Cinq critères cumulatifs

Pour qu’un patient soit éligible au droit à mourir, la proposition de loi définit cinq critères cumulatifs, dont le fait d’être atteint « d’une affection grave et incurable » qui « engage le pronostic vital, en phase avancée » ou « terminale », et présentant « une souffrance physique ou psychologique constante ».

Même si chaque groupe a laissé la liberté de vote à ses membres, sur un sujet qui touche aux convictions intimes et au vécu de chacun, l’Hémicycle s’est globalement partagé entre, d’un côté, la gauche et le « bloc central », majoritairement favorables au texte, et, de l’autre, la droite et l’extrême droite, hostiles.

Le premier ministre, François Bayrou, historiquement réticent à l’aide à mourir, avait fait part mardi matin de ses « interrogations » sur le texte et déclaré que s’il était député, il « s’abstiendrai[t] ». Mais il a aussi dit sa « confiance dans la démarche parlementaire pour que toutes les interrogations soient levées », alors que la navette entre les deux chambres est loin d’être achevée.
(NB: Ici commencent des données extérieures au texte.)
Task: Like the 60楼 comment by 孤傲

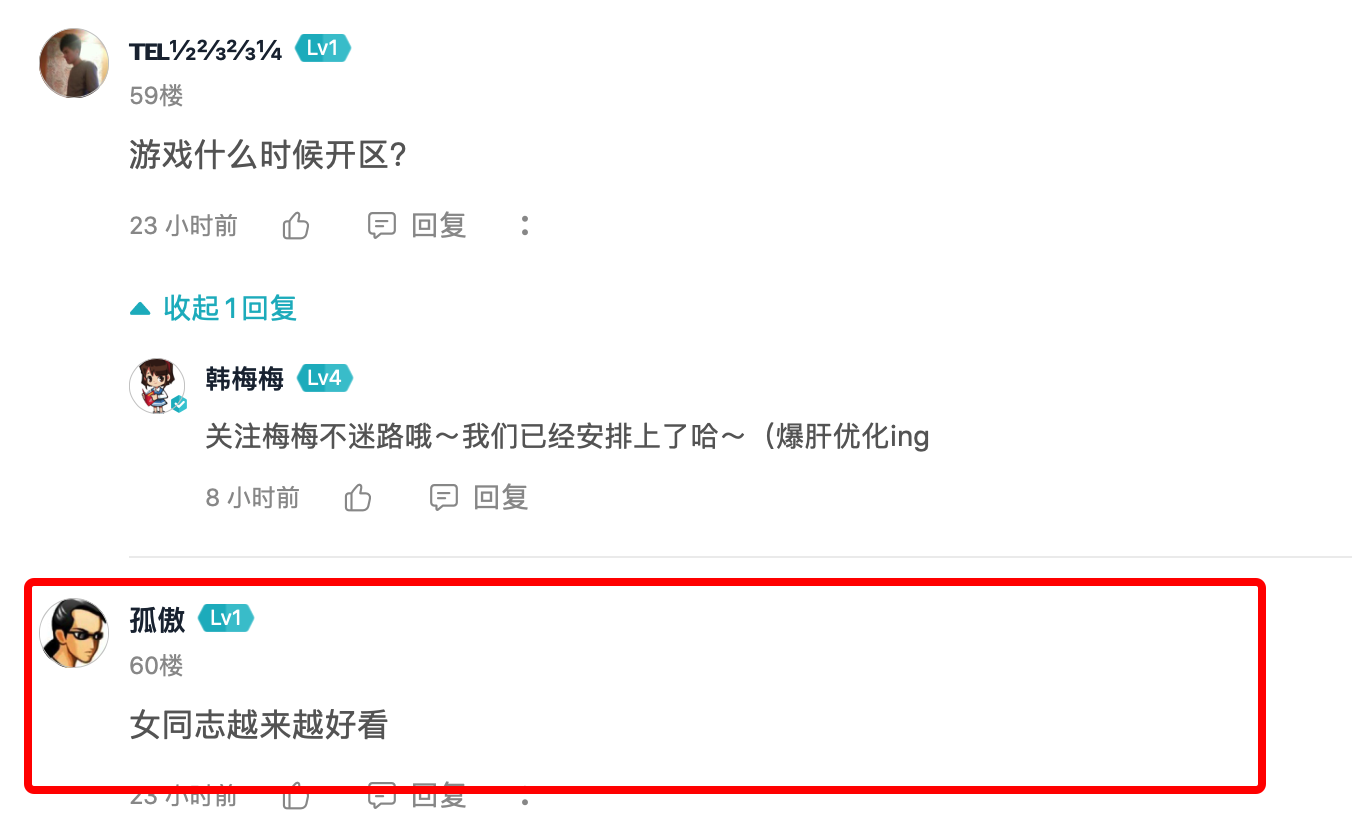Action: coord(296,796)
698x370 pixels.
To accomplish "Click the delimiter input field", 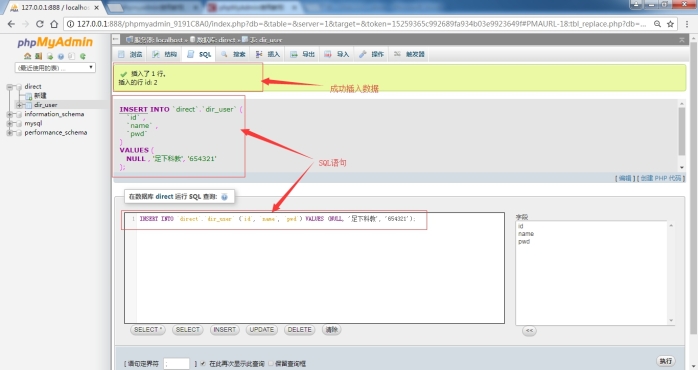I will coord(177,363).
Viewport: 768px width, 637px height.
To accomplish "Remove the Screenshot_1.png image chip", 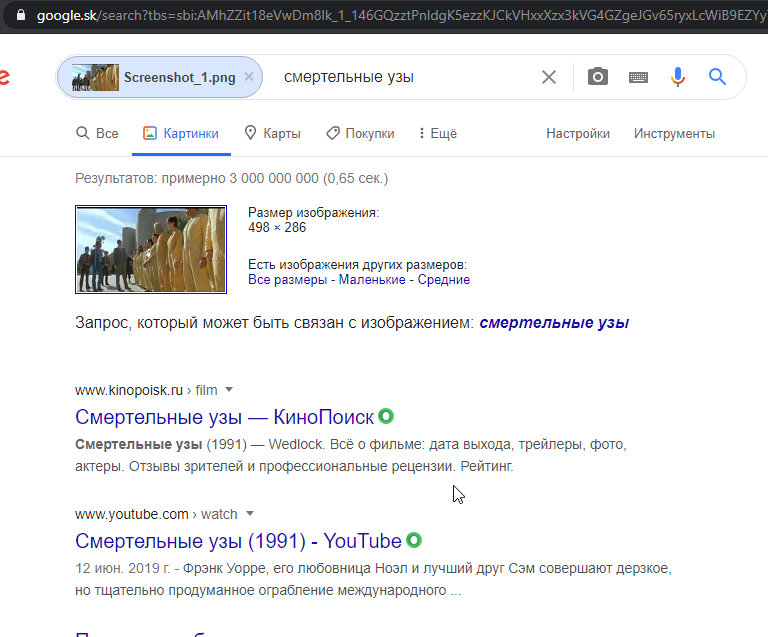I will click(249, 77).
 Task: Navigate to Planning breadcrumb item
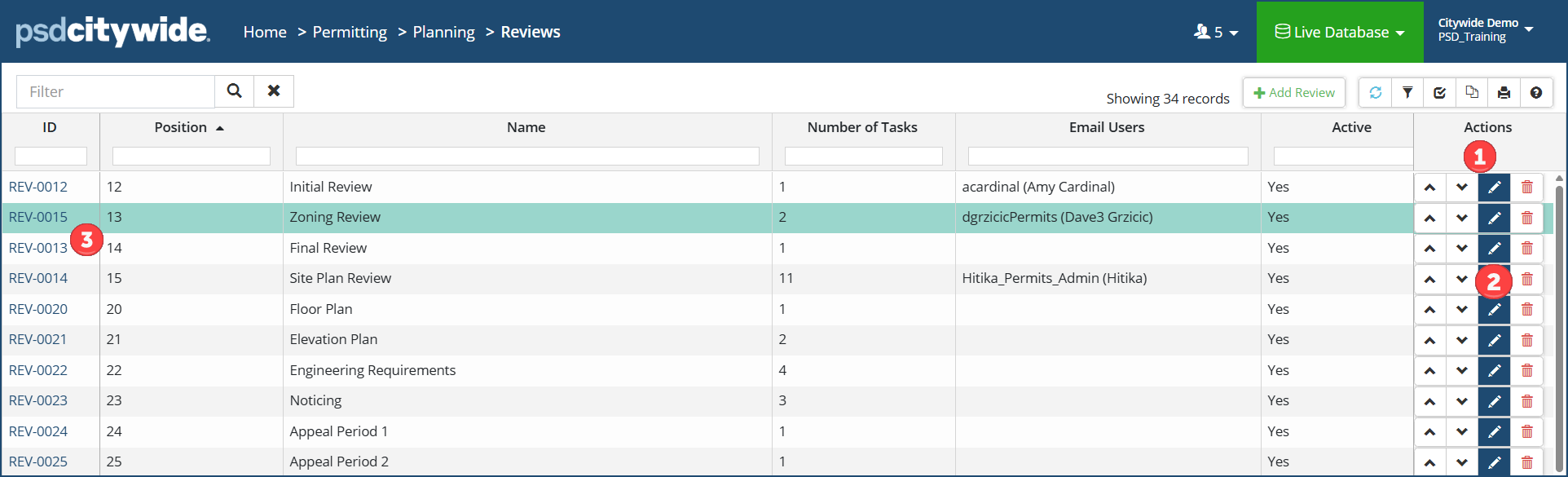point(443,33)
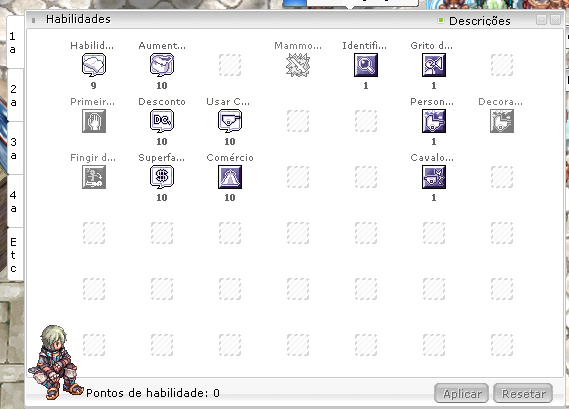The width and height of the screenshot is (569, 409).
Task: Toggle the Descrições green indicator
Action: 441,20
Au cours de leurs explications de vote, les députés ont souligné la gravité du moment, et salué la qualité des deux semaines de débats. L’émotion a parfois pris le dessus, comme dans les propos de la députée écologiste, Sandrine Rousseau, qui avait de nouveau témoigné samedi du suicide en 2013 de sa mère, atteinte d’un cancer en phase terminale.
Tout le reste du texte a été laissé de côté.